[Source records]
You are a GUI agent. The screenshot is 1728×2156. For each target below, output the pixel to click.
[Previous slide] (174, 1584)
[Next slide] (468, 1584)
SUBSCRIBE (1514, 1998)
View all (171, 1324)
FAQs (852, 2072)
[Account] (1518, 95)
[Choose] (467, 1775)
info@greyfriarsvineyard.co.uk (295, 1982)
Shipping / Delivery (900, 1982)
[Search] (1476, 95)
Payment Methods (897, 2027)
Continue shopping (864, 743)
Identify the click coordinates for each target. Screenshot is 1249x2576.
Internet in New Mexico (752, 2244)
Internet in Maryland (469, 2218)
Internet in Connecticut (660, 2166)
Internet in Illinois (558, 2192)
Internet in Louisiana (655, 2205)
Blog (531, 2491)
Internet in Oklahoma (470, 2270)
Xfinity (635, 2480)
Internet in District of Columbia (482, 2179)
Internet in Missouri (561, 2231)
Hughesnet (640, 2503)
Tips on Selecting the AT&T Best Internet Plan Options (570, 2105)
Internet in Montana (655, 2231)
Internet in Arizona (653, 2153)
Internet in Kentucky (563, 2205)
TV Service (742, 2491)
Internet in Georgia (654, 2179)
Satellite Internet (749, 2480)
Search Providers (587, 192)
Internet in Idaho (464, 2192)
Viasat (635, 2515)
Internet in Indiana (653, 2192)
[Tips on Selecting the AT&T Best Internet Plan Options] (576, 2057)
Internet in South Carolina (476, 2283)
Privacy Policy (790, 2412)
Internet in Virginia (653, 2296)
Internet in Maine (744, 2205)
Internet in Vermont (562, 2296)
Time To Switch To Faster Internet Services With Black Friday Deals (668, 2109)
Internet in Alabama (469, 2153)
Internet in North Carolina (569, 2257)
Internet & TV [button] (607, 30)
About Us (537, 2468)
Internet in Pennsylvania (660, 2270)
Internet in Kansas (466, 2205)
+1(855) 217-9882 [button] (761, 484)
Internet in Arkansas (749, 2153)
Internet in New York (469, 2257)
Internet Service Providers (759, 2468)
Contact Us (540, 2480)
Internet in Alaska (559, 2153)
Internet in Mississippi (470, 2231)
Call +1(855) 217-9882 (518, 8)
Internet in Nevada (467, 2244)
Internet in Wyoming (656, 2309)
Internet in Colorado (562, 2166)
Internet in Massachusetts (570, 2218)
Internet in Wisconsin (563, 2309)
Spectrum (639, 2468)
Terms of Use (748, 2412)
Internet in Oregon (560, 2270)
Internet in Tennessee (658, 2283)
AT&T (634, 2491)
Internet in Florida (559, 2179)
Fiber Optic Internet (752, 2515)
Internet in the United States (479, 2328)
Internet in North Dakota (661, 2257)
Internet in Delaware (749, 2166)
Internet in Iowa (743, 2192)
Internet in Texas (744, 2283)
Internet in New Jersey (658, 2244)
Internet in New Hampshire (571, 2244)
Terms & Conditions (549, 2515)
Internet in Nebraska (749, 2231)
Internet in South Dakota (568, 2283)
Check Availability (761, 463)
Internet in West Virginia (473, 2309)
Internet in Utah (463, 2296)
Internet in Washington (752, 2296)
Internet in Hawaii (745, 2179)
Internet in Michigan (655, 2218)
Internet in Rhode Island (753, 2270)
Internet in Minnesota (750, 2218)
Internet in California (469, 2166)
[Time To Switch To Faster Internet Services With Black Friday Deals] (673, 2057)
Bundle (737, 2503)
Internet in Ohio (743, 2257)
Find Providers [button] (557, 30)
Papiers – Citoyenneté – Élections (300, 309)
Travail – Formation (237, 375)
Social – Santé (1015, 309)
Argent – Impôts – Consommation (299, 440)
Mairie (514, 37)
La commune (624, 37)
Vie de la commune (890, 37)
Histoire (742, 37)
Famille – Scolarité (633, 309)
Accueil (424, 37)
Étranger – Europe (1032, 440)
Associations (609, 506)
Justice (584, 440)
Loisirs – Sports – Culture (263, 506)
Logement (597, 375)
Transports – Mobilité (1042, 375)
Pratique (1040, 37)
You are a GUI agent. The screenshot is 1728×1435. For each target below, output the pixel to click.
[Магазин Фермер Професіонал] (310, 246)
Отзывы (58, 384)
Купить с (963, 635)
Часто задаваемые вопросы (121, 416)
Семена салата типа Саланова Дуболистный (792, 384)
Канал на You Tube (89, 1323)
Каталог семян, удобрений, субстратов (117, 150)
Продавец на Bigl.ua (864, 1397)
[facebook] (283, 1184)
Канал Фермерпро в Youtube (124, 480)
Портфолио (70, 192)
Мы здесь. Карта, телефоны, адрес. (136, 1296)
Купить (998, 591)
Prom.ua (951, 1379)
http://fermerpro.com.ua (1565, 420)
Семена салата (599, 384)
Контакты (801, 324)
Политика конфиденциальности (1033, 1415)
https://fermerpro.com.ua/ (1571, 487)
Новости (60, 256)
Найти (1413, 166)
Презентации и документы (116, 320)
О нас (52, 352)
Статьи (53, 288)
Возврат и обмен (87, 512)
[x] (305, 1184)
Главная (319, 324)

> _THE TASK_
As the answer, set down only the lines from the data above between the one holding "[Time To Switch" and the one holding "Часто задаваемые вопросы (121, 416)", inclusive, exactly as they read.

> _RESULT BELOW_
[Time To Switch To Faster Internet Services With Black Friday Deals] (673, 2057)
Bundle (737, 2503)
Internet in Ohio (743, 2257)
Find Providers [button] (557, 30)
Papiers – Citoyenneté – Élections (300, 309)
Travail – Formation (237, 375)
Social – Santé (1015, 309)
Argent – Impôts – Consommation (299, 440)
Mairie (514, 37)
La commune (624, 37)
Vie de la commune (890, 37)
Histoire (742, 37)
Famille – Scolarité (633, 309)
Accueil (424, 37)
Étranger – Europe (1032, 440)
Associations (609, 506)
Justice (584, 440)
Loisirs – Sports – Culture (263, 506)
Logement (597, 375)
Transports – Mobilité (1042, 375)
Pratique (1040, 37)
You are a GUI agent. The screenshot is 1728×1435. For each target below, output the pixel to click.
[Магазин Фермер Професіонал] (310, 246)
Отзывы (58, 384)
Купить с (963, 635)
Часто задаваемые вопросы (121, 416)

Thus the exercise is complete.